Battery claims are only useful if they survive a workday. Microsoft says up to 14 hours, and independent reviews have generally found the Snapdragon X Elite Surface Pro to be a real all-day machine for office work, even if your mileage drops once you push lots of video calls or heavier apps. That is the difference between a tablet you use and a tablet you leave in a drawer.
Price is the trap. At £1349.99, this is already expensive before you add the keyboard, and Microsoft still does not include the power supply. That means the real cost is higher than the number on the page, which is exactly why you should only buy it if portability and Windows compatibility matter more to you than getting the most hardware for your money.
Our pick: Surface Pro — £1349.99
This is the Windows 2-in-1 for people who actually want to carry one device instead of a laptop plus a tablet. The 8/10 score makes sense: the 13-inch OLED touchscreen, Snapdragon X Elite chip, 16GB RAM, Wi-Fi 7 and built-in kickstand make it feel polished for work, travel and note-taking, and the up to 14-hour battery promise is believable for a cloud-first professional.
Why it works:
- The OLED screen is the headline feature here, and it earns the hype by making text, video and dark UI work look noticeably better.

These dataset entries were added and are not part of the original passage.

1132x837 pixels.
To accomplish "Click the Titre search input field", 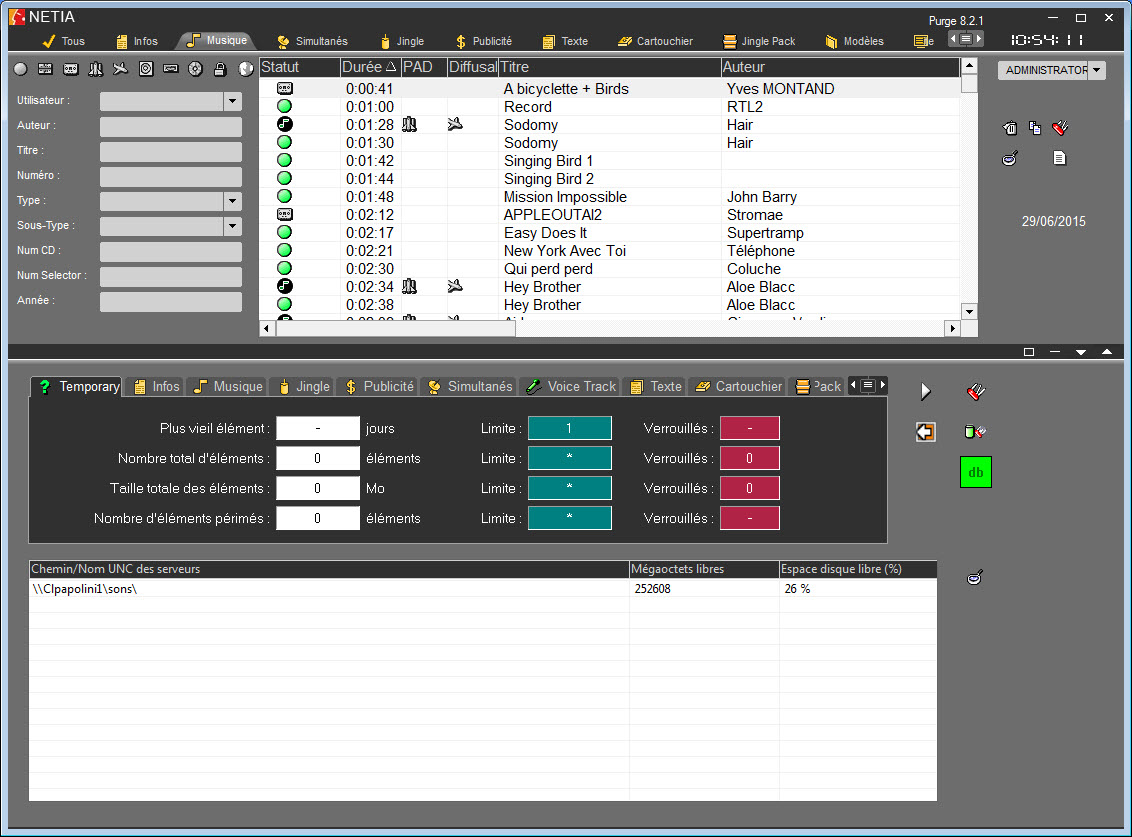I will (171, 151).
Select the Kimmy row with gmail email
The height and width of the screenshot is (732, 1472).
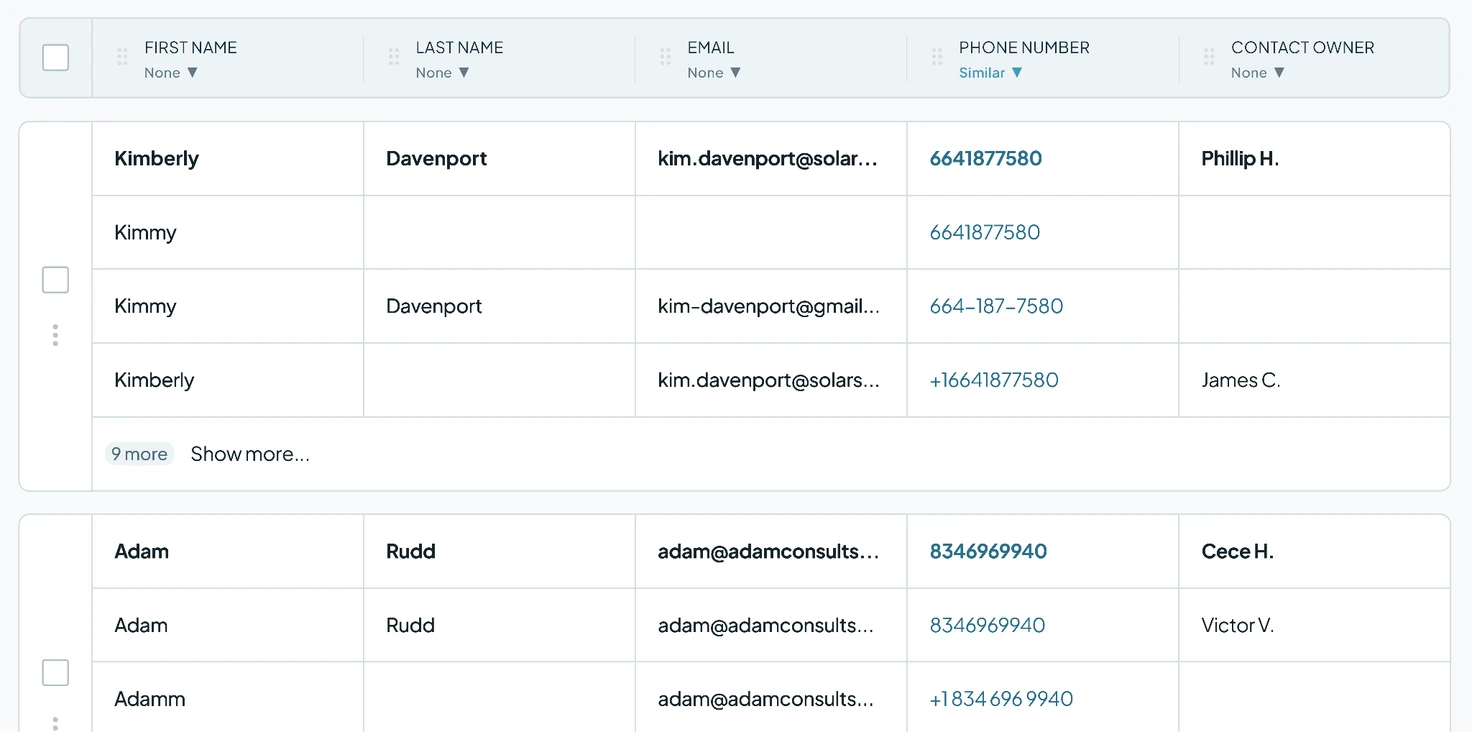pos(771,306)
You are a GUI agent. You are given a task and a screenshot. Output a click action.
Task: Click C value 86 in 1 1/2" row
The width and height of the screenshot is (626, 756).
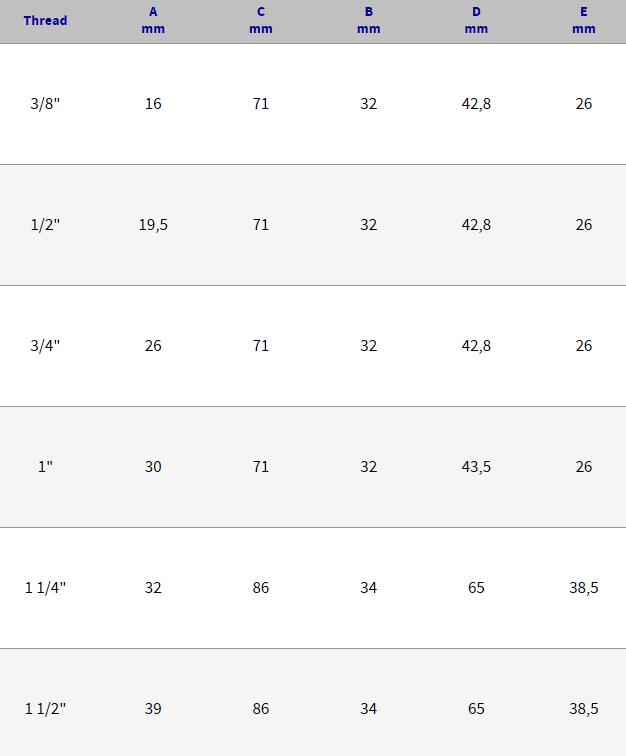[x=261, y=709]
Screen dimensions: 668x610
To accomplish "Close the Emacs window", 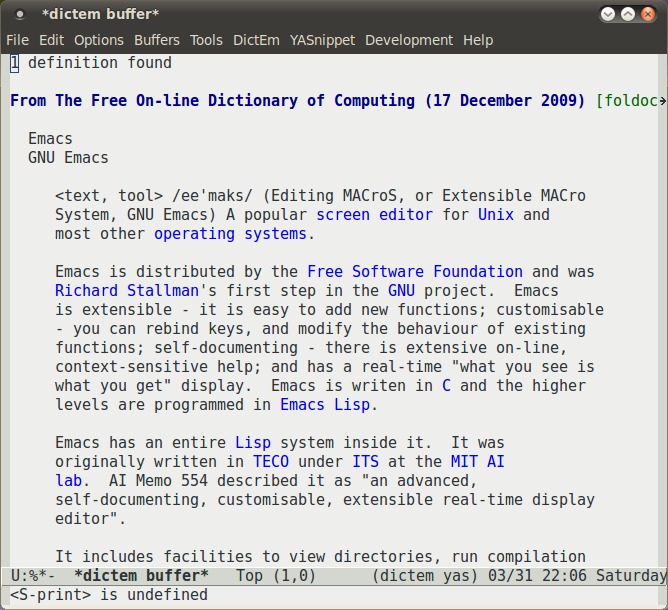I will (649, 14).
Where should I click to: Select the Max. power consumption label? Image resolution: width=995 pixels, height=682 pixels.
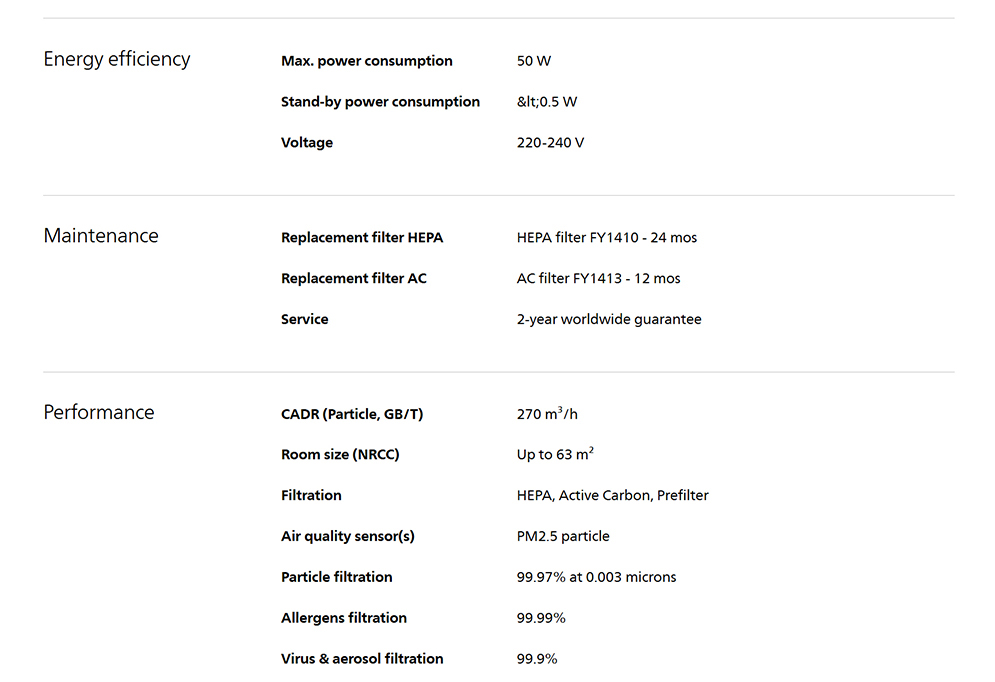tap(367, 61)
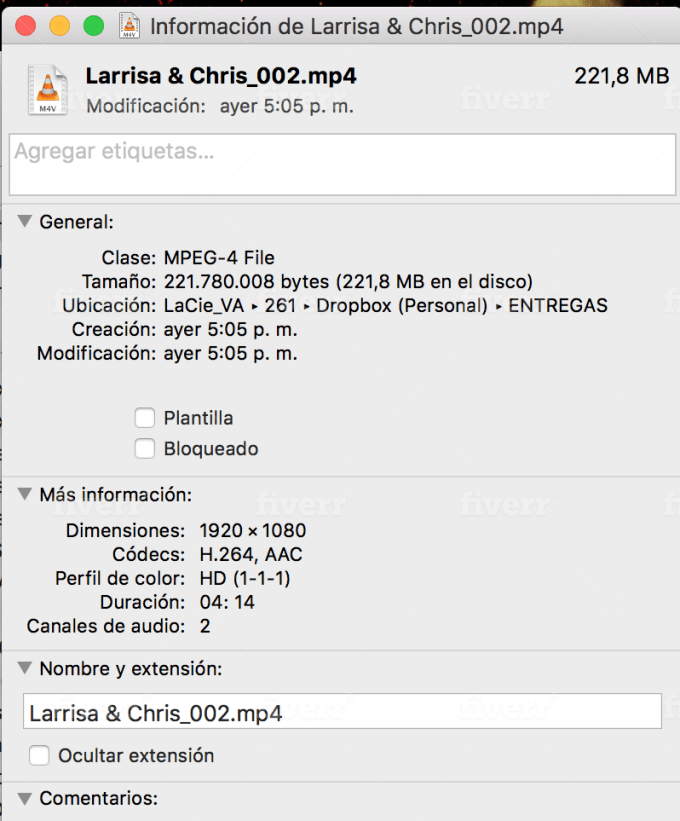Close the info window with red button

[x=26, y=26]
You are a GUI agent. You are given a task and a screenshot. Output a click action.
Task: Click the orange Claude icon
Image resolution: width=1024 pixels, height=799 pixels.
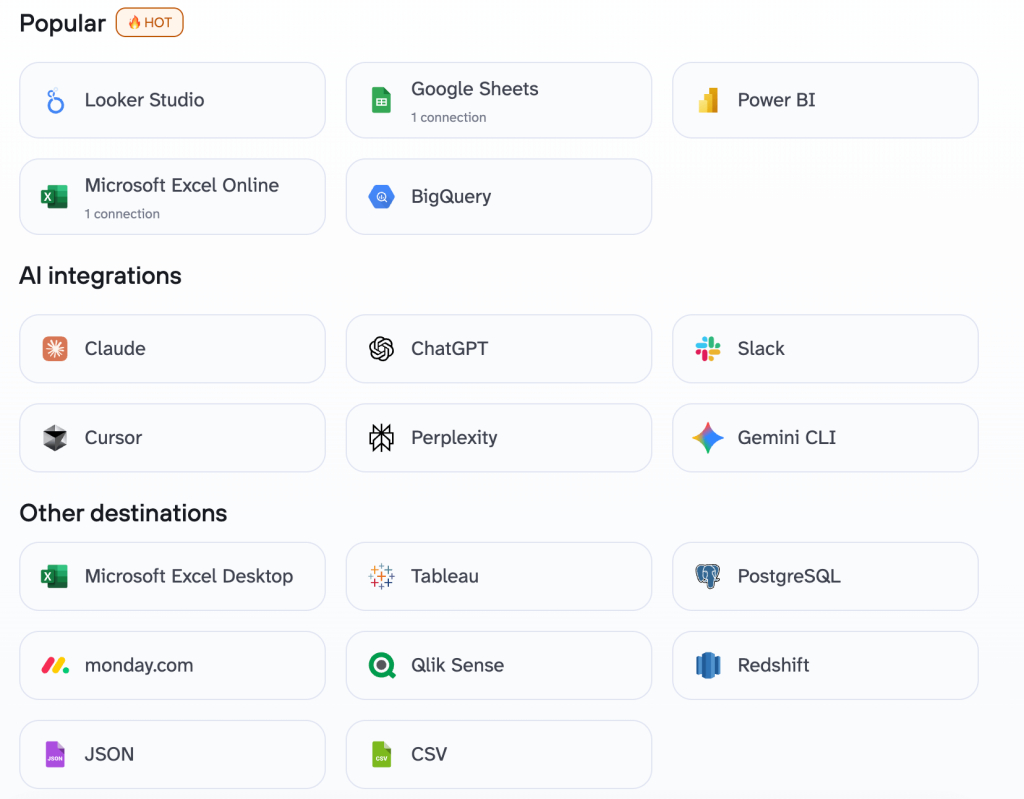pos(55,349)
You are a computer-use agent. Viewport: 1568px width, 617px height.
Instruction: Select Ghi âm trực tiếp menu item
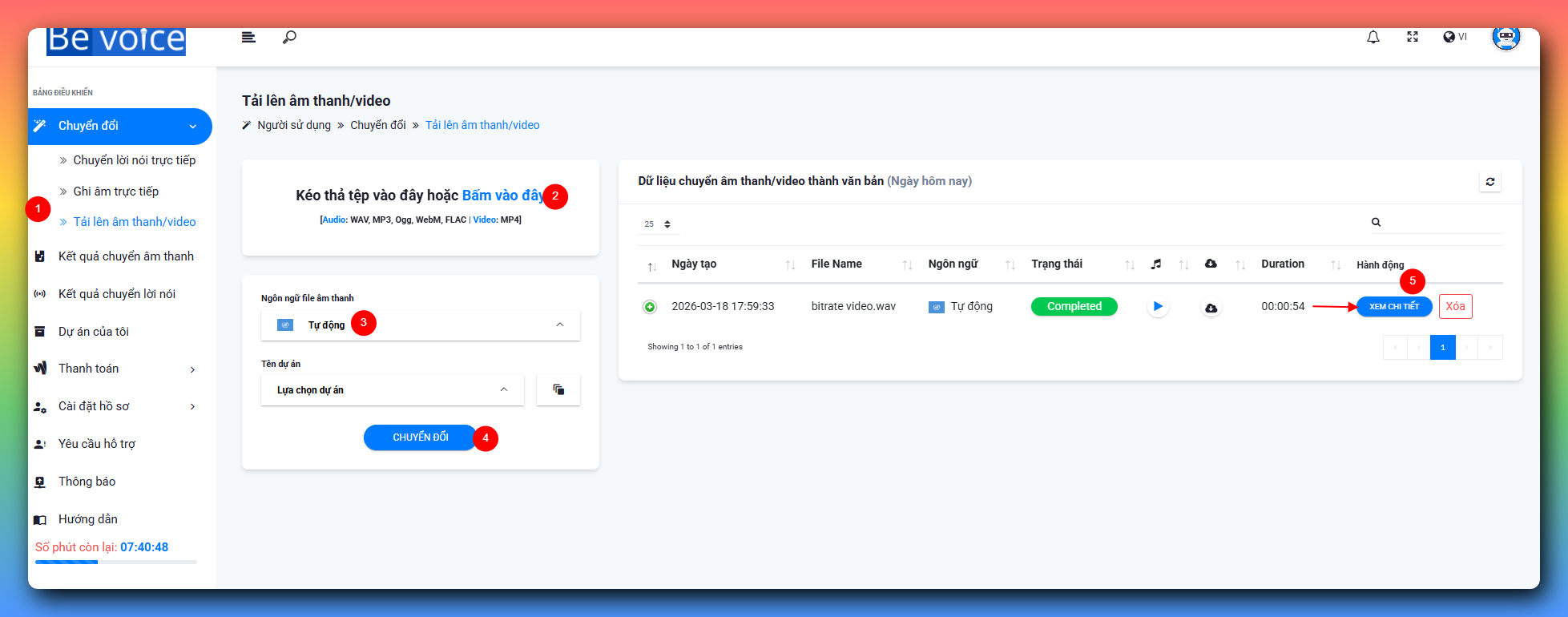coord(116,192)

- The Snapdragon X Elite is the right chip for a slim Windows device: quick in everyday use, efficient, and better suited to battery life than older Intel-based detachables.
- The kickstand makes it far more useful than a normal tablet for typing, sketching and video calls, especially if you live in Microsoft 365.
Worth skipping if: you want the cheapest way to get a Windows tablet, or you expect a laptop-like package out of the box. The accessory tax is real, and you will feel it.
If you want the cleanest route to the product, buy the Surface Pro here.
Also worth considering
The Lenovo Yoga 9i 2-in-1 Aura Edition is the better call if you want a true premium clamshell-first laptop that still flips into tablet mode, while the Lenovo ThinkPad X12 Gen 2 Detachable makes more sense if you want a business-focused detachable and can live with a smaller, less ambitious screen.
Frequently asked questions
Do you need the keyboard to use the Surface Pro properly? Yes. Without it, you have a very good tablet — not a full laptop replacement.
Is the Surface Pro 11 better than an iPad for work? If your work lives in Windows apps, Microsoft 365 and browser-based tools, yes. If you mainly want media, drawing or casual use, an iPad is still simpler and usually cheaper once you factor in accessories.